WHAT TO PRODUCE:
Below are the records; how many of their lines contain "screenshot"? Reply only with that figure.

THE RECORDS:

##############################

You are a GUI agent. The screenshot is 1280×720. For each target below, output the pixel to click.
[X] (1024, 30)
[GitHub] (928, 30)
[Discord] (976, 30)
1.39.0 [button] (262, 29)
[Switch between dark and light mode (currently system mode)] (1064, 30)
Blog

##############################

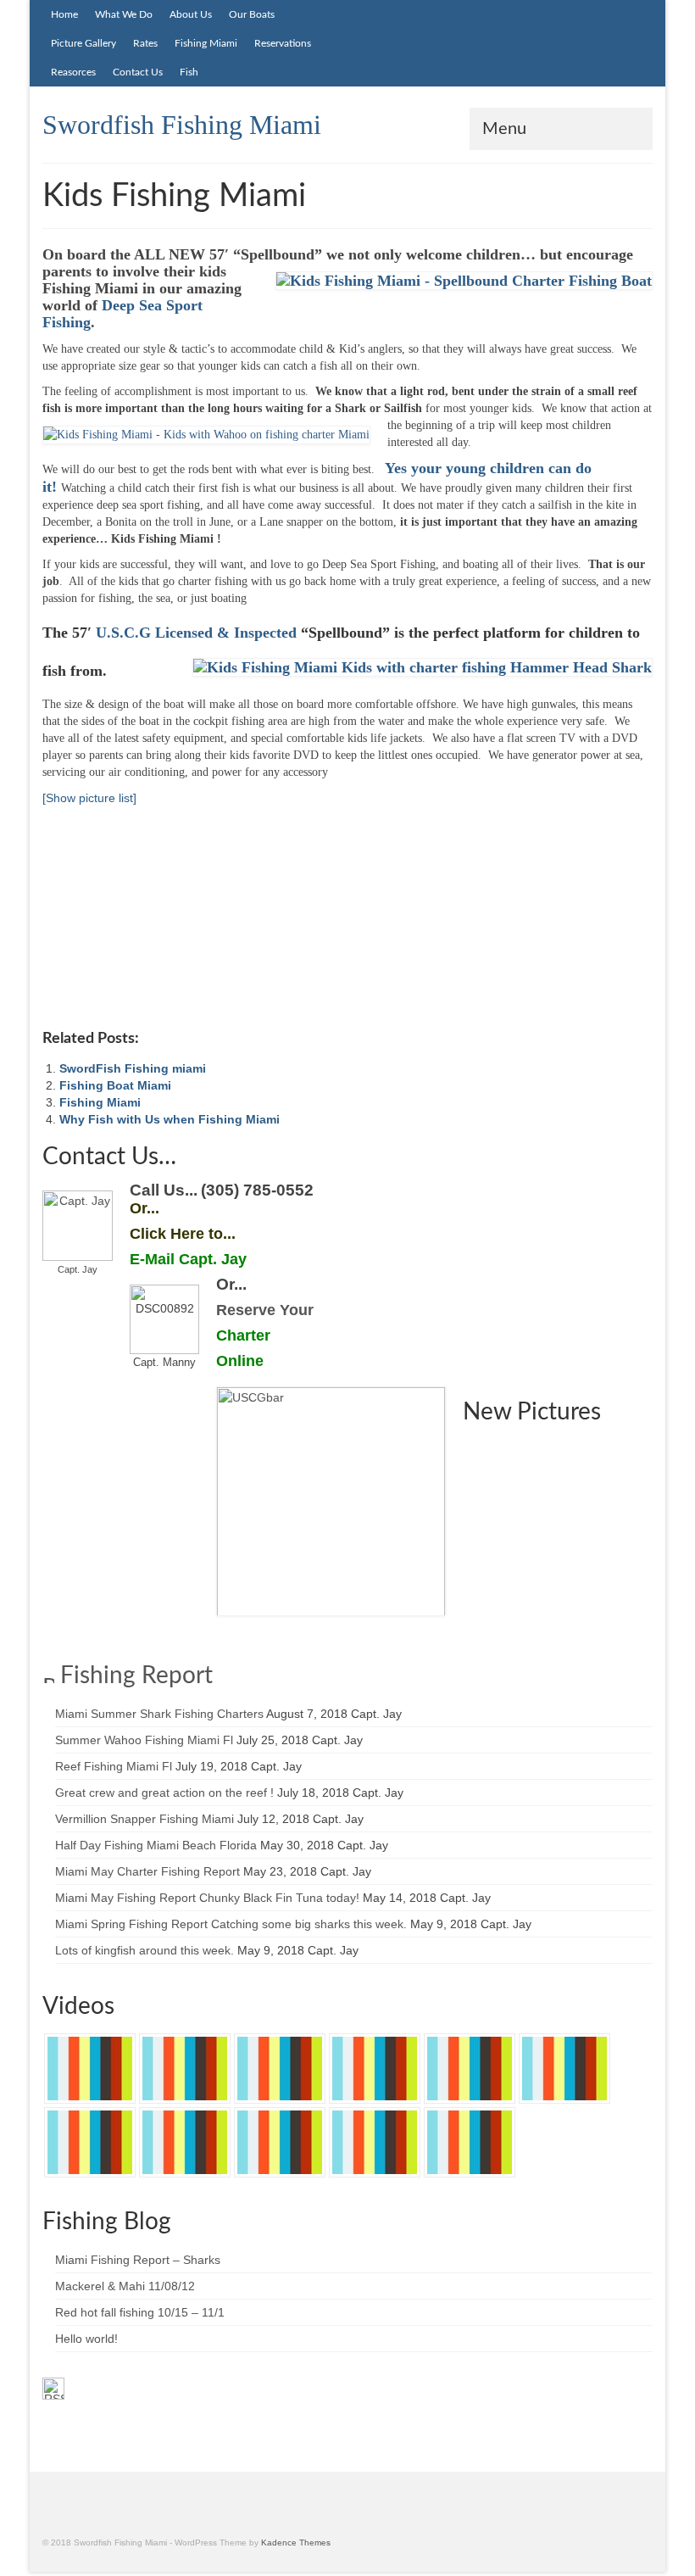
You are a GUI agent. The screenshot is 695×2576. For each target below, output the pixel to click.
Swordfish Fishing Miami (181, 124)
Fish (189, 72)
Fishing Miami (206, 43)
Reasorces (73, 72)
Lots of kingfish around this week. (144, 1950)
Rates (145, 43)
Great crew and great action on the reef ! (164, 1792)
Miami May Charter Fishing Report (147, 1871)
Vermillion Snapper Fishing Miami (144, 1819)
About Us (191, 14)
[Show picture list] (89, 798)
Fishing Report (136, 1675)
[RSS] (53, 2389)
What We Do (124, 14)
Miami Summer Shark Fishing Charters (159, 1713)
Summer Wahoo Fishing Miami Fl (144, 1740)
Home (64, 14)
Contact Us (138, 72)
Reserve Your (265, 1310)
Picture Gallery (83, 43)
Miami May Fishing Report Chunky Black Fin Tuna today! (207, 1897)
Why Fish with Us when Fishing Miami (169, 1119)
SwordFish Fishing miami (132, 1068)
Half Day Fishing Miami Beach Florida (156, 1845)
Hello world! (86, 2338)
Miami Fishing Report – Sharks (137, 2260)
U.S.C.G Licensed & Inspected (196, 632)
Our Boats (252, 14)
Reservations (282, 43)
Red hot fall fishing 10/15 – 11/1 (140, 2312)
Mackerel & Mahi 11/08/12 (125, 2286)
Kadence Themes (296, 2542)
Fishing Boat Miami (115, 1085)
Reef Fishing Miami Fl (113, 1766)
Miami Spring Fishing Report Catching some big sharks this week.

##############################

REPLY TO THE EXERCISE:
2